Empathie pour tout le monde. L’empathie, est-il un mot à la mode ? Une tendance ? Son rayonnement médiatique depuis 2015 révèle assurément un phénomène culturel propre à notre société des loisirs, légitimant la portée d’un regard critique.

Le terme d’empathie renvoie dans le langage courant à un phénomène souvent rendu par l’expression « se mettre à la place de quelqu’un d’autre ». L’empathique a la capacité de comprendre les émotions de la personne avec qui il échange et donc de répercuter cette compréhension sensible sur  l’interaction avec l’autre. Le sociologue et linguiste américain Ervin Goffman [seconde école de Chicago interactionniste] l’a démontré dans des ouvrages tels que « La mise en scène de la vie quotidienne » ; il s’est appuyé notamment sur le concept de « cadre »  dégagé du continuum de l’expérience vécue pour l’étudier. Ainsi Les micro-expressions, les gestes, tout ce qui a trait à la communication non verbale sont relevées. Les images photo et les vidéos servent de matériel d’analyse ; ces supports enregistrent ce qui est perceptible pendant l’interaction mais qui ne se dit pas, ne participe pas a priori à l’objet de l’échange. Comprendre un état émotionnel ne veut pas simplement dire ressentir les émotions de quelqu’un d’autre, vivre de l’intérieur ce qui n’est seulement que perçu. L’empathique identifie le cadre d’émotions de la situation dans laquelle il se trouve. Il ne se met pas dans la peau de l’autre, il établit une communication non verbale à distance de l’autre.

Depuis 2016, plusieurs évènements culturels placés se sont placés sous la bannière de l’empathie : « Soundscapes » à la National Gallery de Londres été 2015 immergeait le visiteur dans un tableau de la collection via des morceaux de musique créés pour l’occasion, « Dans la peau d’un soldat » au musée de l’armée nov. 17 janv. 18 la dernière salle propose au spectateur de vivre une simulation de terrain en guerre comme un soldat. Les dispositifs de réalité virtuelle (DRV) tiennent une place de choix dans les musées institués ou récents ils  génèrent les effets attendus : rendre l’histoire vivante. Il a été inauguré Par exemple l’été 2018 le musée de l’immersion à Paris. Les spectateurs pouvant plonger dans une peinture 3D de Klimt.

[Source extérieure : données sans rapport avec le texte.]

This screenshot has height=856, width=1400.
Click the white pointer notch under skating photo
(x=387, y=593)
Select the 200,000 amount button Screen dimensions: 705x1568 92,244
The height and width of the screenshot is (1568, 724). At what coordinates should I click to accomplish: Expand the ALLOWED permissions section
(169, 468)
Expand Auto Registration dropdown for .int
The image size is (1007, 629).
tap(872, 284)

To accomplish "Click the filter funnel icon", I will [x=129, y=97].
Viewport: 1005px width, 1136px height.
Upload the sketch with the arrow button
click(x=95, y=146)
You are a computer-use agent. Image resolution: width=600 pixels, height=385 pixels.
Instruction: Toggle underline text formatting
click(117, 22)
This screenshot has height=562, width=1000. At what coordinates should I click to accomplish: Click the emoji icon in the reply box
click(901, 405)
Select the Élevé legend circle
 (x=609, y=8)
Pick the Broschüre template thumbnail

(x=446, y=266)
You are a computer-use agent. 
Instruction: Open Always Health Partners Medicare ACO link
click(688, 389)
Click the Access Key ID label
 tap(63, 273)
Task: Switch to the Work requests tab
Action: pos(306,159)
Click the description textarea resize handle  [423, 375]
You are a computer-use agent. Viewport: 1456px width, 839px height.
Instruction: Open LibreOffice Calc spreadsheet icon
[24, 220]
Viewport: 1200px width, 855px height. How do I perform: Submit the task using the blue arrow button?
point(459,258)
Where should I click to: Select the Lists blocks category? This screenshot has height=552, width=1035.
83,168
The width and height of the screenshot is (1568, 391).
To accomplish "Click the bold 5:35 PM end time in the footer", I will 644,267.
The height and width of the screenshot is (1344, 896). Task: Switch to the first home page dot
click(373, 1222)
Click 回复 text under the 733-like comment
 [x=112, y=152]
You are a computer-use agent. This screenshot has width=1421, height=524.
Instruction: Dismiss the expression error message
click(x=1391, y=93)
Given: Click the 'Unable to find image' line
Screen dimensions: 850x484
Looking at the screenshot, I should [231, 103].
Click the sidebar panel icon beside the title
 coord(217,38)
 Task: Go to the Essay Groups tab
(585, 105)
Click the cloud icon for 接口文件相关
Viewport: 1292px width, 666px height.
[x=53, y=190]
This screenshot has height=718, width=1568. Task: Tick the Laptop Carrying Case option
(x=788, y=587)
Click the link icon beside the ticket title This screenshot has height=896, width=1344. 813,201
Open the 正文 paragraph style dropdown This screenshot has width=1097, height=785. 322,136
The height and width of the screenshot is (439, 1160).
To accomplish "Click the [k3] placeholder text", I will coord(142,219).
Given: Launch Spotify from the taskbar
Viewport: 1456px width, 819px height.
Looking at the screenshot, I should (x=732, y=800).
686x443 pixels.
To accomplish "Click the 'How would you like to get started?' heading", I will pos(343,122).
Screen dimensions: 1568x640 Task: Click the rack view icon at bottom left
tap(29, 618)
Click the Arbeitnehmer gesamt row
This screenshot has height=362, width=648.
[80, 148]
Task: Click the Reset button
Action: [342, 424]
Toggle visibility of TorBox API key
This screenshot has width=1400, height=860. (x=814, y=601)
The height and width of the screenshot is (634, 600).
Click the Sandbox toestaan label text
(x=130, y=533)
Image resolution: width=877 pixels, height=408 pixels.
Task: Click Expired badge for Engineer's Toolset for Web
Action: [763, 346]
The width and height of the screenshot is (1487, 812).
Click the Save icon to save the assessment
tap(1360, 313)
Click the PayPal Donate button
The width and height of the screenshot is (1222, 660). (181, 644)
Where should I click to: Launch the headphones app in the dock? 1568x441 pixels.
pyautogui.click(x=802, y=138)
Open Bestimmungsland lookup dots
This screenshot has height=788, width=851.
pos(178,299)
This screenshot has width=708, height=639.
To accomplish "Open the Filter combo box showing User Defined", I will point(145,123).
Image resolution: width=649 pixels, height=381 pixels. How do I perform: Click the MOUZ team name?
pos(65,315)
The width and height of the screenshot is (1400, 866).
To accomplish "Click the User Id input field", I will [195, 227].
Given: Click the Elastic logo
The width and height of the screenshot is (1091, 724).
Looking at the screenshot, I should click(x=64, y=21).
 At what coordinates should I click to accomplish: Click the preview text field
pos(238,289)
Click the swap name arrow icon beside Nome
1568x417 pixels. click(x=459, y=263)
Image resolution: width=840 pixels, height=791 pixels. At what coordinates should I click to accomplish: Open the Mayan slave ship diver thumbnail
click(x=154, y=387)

En mettant un casque de rv, les utilisateurs ont donc la possibilité de se mettre dans la peau de quelqu’un d’autre (SDF, réfugié, paralytique, soldat, etc.) et/ou de plonger dans une atmosphère étrange/étrangère (reconstitution du pont des arts à paris, …). Cependant, ces manifestations peinent à délivrer un message, caché qu’il est, sous la promesse d’une expérience inédite. Les dispositifs immersifs engagent leurs publics et ont bien une valeur éducative. Cela dit, ils ne changent pas les expériences vécues des utilisateurs. Prenons pour exemple se mettre dans la peau d’un soldat. L’horreur de l’expérience d’un soldat en terrain hostile a certainement peu à voir avec les sons diffusés et les images projetées, collectées. Elle a à voir avec la peur et l’anxiété, le sentiment d’étrangeté ressenti sur un territoire hostile. L’utilisateur peut mettre un casque sur sa tête, être plongé dans les sons et les images d’un camp, il n’éprouvera pas ce type d’angoisses[1].

Ce serait par magie si « mon » corps fusionnait avec celui d’un soldat, chevalier, réfugié ; si je me glissais dans la peau d’un autre ; si je ressentais ses émotions. Ne nous perdons pas. Les gros titres maintiennent peut-être l’illusion en répétant les mêmes mots, mais nous nous ne tromperons pas. C’est bien une simulation, une illusion, une fiction véridique qui sous tend un dispositif virtuel fondé sur l’empathie.

Il est vrai qu’avoir de l’empathie, c’est également accepter l’altérité, c’est préfigurer un monde sans violence. L’idée est séduisante, convenons en.


[1] Paul Bloom, Against Empathy, HarperCollins, New York, 2017.